課題一覧 ▸
[1] 本文には、次回予約の仕組みを導入した後に店舗で起きた変化が書かれている。その変化をすべて書き出せ。
[2] 本文のうち「リピーターにするための仕組みがあって」で始まる段落を、要点を残して短く書き直せ。

本文 ▸
+ + + + + + +

「南澤さん、新規顧客をリピーターに変える最良の方法は何だと思いますか?」―――これは、かつてご支援をした美容院の経営者の質問でした。
彼のお店では、初回限定クーポンなどを用いて新規顧客を引きつけていました。毎月一定数の新規顧客が来店するものの、なかなかリピーターになってくれないとのことでした。
そして、リピーターにするための施策として王道とも言える「次回予約」の仕組みに関しては、その時点では取り組んでいませんでした。
その後、経営者の店舗では、次回予約の仕組みを導入することによって、リピート率を劇的に向上させることに成功しました。結果的に、予約率が50%以上も増加し、客単価も約20%アップしました。このような仕組みにより、初回クーポンの価値が高まり、活きるようになったのです。
リピーターにするための仕組みがあって、初回クーポンのような施策が効果を発揮します。このケースでは、そもそも施策の順序が誤っていたと言わざるを得ません。しかしながら、この問題は特定の店舗に限ったことではありません。

+ + + + + + +

抽出データ ▸
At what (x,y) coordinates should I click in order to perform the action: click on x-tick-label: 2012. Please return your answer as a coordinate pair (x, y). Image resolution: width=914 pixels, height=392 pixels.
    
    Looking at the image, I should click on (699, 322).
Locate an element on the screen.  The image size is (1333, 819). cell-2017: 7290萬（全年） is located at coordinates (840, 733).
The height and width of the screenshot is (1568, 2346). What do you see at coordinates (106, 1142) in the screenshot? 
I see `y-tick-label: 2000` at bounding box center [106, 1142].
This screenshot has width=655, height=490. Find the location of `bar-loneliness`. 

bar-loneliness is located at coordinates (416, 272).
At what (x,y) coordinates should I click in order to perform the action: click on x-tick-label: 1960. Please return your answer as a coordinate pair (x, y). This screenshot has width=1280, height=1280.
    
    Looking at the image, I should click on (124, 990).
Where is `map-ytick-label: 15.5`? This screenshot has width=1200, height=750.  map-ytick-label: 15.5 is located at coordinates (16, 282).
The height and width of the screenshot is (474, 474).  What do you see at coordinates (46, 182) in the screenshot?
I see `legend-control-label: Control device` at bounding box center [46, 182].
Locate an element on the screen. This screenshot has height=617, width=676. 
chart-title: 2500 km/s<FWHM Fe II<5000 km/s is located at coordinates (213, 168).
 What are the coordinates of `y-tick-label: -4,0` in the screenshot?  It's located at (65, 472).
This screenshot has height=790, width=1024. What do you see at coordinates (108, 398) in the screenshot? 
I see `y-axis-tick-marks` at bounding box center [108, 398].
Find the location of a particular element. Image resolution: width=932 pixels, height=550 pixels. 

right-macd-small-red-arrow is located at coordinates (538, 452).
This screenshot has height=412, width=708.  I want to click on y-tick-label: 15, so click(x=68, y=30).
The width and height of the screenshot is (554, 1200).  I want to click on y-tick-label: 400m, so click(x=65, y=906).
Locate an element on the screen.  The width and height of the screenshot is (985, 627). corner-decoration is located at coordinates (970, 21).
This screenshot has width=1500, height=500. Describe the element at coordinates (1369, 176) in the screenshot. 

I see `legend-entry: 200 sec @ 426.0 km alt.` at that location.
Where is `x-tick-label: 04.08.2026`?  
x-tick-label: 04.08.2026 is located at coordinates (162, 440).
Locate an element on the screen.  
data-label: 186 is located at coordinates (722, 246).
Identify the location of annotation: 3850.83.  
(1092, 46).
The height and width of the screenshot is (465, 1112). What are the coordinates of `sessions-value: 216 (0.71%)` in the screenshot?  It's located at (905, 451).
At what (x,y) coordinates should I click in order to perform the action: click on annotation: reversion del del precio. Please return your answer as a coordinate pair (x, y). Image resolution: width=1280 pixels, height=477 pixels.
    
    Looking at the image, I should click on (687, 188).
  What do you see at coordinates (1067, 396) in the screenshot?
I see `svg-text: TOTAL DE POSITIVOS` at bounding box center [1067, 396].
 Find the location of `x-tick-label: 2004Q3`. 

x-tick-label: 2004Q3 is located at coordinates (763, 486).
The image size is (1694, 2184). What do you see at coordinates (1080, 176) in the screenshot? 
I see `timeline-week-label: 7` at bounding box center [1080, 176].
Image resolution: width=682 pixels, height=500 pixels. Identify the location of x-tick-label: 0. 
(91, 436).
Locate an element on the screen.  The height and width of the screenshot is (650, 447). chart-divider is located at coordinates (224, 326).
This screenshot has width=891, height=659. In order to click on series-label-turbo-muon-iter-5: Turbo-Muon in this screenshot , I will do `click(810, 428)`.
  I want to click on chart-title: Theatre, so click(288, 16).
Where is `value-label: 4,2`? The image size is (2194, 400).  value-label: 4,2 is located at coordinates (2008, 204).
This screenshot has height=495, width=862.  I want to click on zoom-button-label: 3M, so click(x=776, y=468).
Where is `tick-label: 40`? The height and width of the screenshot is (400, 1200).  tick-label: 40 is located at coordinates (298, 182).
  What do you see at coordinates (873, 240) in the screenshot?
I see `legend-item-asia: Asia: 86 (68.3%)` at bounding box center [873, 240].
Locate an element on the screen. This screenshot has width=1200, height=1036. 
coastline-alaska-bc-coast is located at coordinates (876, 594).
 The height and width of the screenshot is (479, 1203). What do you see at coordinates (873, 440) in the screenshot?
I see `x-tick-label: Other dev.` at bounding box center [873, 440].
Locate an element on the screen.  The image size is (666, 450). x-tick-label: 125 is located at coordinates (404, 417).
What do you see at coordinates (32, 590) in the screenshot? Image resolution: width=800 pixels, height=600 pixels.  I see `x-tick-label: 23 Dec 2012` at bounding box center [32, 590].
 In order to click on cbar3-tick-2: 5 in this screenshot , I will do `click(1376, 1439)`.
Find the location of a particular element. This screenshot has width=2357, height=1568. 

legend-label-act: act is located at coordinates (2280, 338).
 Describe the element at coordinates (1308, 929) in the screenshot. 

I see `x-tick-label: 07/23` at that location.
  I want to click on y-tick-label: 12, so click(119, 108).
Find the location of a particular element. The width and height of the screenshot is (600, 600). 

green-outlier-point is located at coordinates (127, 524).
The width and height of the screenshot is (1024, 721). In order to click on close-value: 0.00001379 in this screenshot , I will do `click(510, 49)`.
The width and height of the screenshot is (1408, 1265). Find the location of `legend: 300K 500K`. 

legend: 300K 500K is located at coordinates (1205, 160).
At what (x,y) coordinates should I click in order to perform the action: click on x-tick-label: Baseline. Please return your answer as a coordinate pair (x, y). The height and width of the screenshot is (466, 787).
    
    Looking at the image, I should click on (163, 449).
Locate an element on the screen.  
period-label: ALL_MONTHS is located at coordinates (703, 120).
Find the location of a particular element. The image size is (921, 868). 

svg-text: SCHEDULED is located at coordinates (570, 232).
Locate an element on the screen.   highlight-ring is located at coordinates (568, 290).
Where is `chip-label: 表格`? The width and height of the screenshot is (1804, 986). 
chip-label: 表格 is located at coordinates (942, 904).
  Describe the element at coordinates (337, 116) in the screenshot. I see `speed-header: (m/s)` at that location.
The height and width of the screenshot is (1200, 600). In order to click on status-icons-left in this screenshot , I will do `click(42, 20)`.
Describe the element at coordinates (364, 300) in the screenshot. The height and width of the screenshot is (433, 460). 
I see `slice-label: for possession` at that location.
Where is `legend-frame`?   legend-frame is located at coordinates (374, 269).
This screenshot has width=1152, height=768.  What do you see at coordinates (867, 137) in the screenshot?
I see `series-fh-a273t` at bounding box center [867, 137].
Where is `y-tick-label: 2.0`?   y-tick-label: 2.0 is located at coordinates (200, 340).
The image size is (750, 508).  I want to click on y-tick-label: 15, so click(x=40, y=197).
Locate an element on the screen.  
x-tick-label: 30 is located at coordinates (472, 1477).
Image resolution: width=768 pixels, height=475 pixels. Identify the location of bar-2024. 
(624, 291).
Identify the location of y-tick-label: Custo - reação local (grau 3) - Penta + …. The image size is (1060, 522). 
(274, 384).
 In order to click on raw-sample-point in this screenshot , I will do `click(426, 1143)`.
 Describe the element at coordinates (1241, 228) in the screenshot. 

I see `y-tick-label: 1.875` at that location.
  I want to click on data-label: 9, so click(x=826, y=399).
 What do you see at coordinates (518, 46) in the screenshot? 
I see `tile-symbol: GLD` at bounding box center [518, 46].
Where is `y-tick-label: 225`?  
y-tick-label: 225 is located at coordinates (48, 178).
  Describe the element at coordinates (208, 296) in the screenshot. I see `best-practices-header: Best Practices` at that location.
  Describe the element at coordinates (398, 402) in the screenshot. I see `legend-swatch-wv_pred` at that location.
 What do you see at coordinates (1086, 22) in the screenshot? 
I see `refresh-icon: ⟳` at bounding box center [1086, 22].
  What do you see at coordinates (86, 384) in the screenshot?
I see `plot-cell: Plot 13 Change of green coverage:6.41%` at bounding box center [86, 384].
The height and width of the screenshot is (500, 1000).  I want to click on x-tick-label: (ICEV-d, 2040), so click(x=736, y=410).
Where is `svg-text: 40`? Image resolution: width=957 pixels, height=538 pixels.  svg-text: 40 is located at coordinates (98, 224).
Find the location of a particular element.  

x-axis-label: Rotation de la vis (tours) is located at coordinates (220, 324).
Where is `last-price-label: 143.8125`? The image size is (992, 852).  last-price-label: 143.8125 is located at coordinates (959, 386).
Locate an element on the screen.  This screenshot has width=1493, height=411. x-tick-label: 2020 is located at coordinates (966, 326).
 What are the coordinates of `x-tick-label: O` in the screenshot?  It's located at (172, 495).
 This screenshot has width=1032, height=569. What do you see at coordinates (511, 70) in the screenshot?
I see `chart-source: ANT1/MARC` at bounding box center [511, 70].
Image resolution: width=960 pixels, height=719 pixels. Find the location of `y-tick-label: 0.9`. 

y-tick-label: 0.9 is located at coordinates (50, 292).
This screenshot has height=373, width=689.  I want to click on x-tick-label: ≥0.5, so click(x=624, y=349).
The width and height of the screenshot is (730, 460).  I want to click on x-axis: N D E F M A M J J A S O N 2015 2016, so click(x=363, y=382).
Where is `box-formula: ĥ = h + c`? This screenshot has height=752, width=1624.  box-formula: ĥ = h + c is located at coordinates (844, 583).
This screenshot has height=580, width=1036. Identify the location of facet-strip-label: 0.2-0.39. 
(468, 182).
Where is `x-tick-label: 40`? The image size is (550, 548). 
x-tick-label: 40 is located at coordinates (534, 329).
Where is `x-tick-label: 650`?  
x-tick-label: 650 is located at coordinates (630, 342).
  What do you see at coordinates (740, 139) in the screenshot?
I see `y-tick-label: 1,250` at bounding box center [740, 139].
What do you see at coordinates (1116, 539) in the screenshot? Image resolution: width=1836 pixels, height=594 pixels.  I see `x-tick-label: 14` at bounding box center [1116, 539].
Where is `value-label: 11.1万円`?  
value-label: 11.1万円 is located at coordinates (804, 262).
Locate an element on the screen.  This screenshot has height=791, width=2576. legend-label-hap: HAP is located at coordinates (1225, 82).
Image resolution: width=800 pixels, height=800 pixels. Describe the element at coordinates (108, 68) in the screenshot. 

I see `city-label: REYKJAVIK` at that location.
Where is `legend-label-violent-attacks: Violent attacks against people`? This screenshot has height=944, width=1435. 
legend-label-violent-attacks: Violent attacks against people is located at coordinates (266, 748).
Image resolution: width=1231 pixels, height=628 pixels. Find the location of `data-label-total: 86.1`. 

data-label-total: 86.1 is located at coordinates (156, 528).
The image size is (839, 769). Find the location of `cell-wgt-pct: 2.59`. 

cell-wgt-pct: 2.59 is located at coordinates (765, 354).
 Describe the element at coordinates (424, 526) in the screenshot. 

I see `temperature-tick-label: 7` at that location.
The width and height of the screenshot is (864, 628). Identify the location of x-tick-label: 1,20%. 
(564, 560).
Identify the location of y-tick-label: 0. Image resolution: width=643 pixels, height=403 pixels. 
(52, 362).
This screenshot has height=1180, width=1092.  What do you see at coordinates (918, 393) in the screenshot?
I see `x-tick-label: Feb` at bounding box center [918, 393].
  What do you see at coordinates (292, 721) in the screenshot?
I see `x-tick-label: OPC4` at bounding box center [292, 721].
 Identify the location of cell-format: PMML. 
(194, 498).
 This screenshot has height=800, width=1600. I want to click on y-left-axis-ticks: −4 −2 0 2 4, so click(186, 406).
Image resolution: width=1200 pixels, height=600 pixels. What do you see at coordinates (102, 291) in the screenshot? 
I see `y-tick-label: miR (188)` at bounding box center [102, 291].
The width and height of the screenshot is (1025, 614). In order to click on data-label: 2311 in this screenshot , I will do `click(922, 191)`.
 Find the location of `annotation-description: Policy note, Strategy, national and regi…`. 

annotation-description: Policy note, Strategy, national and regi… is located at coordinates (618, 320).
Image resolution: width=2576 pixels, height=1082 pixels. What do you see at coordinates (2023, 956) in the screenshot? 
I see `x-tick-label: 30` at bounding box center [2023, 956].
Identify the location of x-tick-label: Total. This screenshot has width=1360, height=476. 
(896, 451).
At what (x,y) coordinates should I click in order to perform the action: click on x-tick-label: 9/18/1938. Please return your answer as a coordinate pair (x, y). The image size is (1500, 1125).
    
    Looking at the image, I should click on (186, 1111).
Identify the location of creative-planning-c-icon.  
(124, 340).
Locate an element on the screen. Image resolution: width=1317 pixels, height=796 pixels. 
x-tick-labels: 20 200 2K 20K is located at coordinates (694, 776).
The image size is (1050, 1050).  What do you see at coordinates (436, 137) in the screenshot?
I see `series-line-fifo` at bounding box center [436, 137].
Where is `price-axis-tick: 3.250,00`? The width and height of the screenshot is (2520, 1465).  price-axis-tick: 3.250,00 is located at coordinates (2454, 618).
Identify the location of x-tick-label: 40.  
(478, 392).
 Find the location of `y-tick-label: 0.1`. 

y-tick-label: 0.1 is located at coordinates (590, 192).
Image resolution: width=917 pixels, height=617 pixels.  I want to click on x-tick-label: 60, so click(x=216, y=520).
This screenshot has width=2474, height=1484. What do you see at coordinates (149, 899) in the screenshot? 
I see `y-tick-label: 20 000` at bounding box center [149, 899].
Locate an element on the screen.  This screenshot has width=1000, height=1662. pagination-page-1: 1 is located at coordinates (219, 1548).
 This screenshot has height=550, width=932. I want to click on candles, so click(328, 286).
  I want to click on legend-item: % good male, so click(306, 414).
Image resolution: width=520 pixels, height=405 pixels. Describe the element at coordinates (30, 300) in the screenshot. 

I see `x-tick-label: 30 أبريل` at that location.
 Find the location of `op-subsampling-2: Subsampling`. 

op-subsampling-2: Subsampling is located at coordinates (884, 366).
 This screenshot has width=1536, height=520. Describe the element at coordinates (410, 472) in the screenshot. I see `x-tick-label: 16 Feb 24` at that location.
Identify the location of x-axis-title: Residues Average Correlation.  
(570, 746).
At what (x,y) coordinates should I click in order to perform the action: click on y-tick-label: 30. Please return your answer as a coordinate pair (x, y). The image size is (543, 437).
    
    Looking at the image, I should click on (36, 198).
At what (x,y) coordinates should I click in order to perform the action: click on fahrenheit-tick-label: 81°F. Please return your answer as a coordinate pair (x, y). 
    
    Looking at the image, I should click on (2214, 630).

+ + + + + + +

解答 ▸
[1]
・リピート率が劇的に向上した。
・予約率が50%以上増加した。
・客単価が約20%上がった。
・初回クーポンの価値が高まり、活きるようになった。

[2] リピーター化の仕組みがあってこそ、初回クーポンのような施策は効果を出す。この事例では施策の順序が誤っていたが、この問題は特定の店舗に限ったものではない。